Adelson says Las Vegas Sands may quit AGA over online gambling support

sheldon-adelson-agaCasino operator Las Vegas Sands may quit the American Gaming Association (AGA) due to Sands chairman Sheldon Adelson’s hatred for online gambling. Asked by Politico contributor and Nevada journalistic mainstay Jon Ralston how Adelson reconciled his anti-online stance with the AGA’s new emphatically pro-online position, Adelson said he was “considering withdrawing from the organization … You must understand, I don’t want our dues going to hurt our society.”

Adelson told Ralston that the key to getting where he is today was having the courage and belief of his convictions. Adelson’s comments about online gambling’s capacity to “hurt our society” match well with previous assertions that his primary objections lay on moral grounds.

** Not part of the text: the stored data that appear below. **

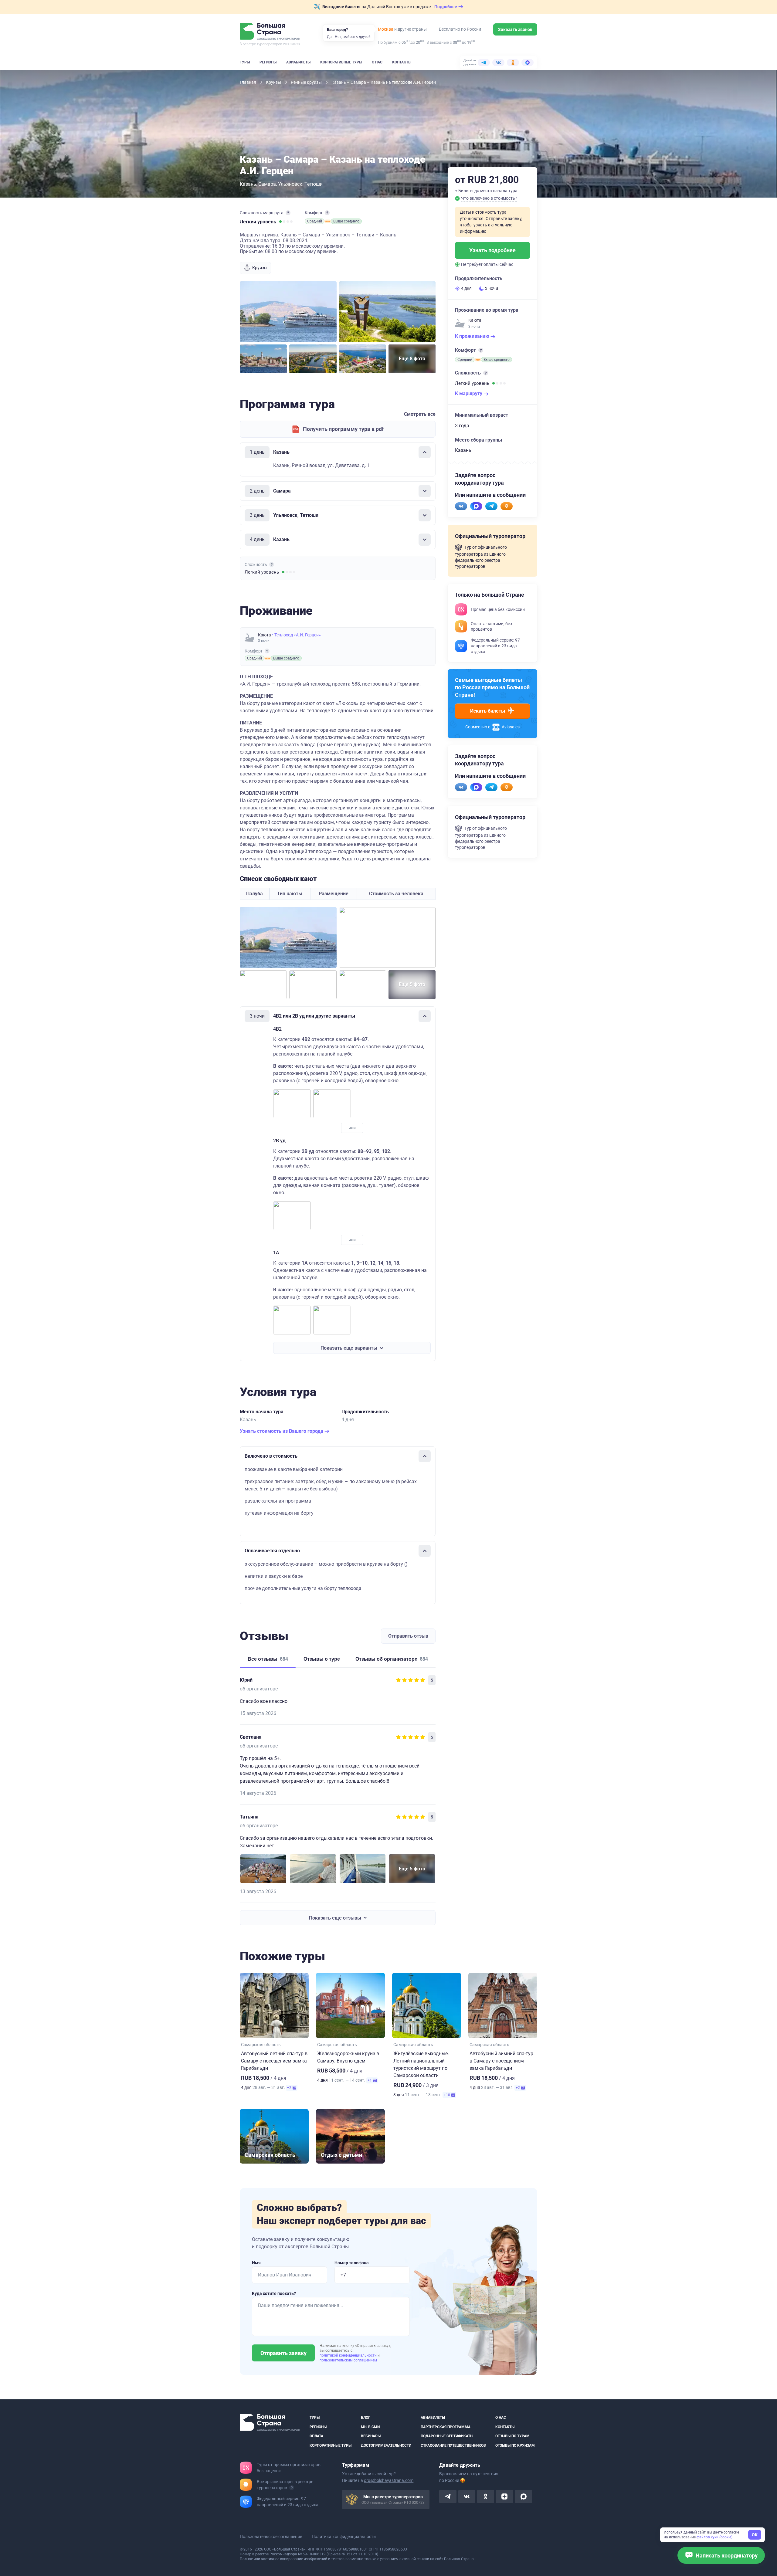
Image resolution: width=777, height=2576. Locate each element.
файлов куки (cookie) (714, 2537)
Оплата (316, 2436)
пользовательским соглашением (348, 2360)
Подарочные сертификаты (447, 2436)
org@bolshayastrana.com (388, 2480)
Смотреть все (420, 414)
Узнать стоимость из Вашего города (282, 1431)
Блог (365, 2417)
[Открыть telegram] (447, 2496)
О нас (377, 62)
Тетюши (313, 184)
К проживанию (472, 336)
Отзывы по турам (512, 2436)
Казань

But Adelson also fears tech giants like Google or Facebook, which have “a billion customers hitting them every day.” Adelson thinks companies like these will eventually enter the online gambling business and “squash the other guys like… you squash the little ant running across the table.”

Adelson verbally squashed the enthusiastic online gambling push of AGA member Caesars Entertainment, essentially saying the debt-laden Caesars was like a drowning man grasping at any potential life preserver and/or revenue stream. Adelson told Ralston that Caesars was “completely broke” and their inability to turn a profit has left him unsure if “they know what they’re doing.”

Not to be outdone, Caesars CEO Gary Loveman told Ralston he’d been puzzled by how Adelson had gone from “not enthusiastic about” online gambling to deciding to “have a jihad on the topic” in the space of 18 months. Loveman also suggested that Adelson’s mantra about not being computer savvy made him “an internet virgin” who “does not know what he is talking about.”

ONLINE GAMBLING POPULATED BY CROOKS FROM TOP TO BOTTOM
While Adelson told Ralston he’d been “apolitical my entire life,” the 28 Billion Dollar Man famously blew over $100m backing the failed candidacies of various GOP hopefuls in the 2012 election cycle. Suitably impressed, a Pennsylvania Republican is seeking to block state efforts to legalize online gambling by making online gambling a criminal offense, punishable by up to a year in jail for a second offense. In unveiling his ‘clap them in Irons’ act on Tuesday, state Rep. Mario Scavello said the idea was to “hit people in their wallets,” after which the traffic to online gambling sites will dry up in no time, just like how everyone stopped drinking during Prohibition.

Scavello clearly possesses the attributes that earn one a post-politics gig with Adelson’s Coalition to Stop Internet Gambling (CSIG). On Wednesday, former New York governor and current CSIG hired gun George Pataki went on CNBC to utter lots of truth-challenged CSIG talking points about organized crime, terrorism and locusts. Pataki kept stressing how some of the criminal gangs getting fat off online gambling were “transnational” which by the end of the interview started to sound like he was saying “transvaginal.” (He is a Republican, so easy slip.)

The CSIG also unveiled its official list of supporters on Wednesday, a prim and proper roster of 39 predominantly faith-based groups and true patriot types. In response, the AGA’s counterinsurgency lobbyists from the Coalition for Consumer and Online Protection (C4COP) unveiled their own list of big name backers, including Lindsay Lohan, Satan and the zombified remains of Osama Bin Laden. (Only the first half of this paragraph may be strictly accurate.)

Adelson may not have got much for his $100m in 2012, but the experience clearly didn’t sour him on backing losers. The public bickering between Adelson’s camp and his erstwhile AGA brethren is a lot like a presidential primary and/or a monkey fight, in that both sides end up covered in fecal matter. With New Jersey’s nascent online gambling market doing okay for the moment but nowhere near Gov. Chris Christie’s nine-digit tax revenue projections, Adelson’s campaign ensures that states will have even less incentive for changing the status quo on an issue so politically toxic.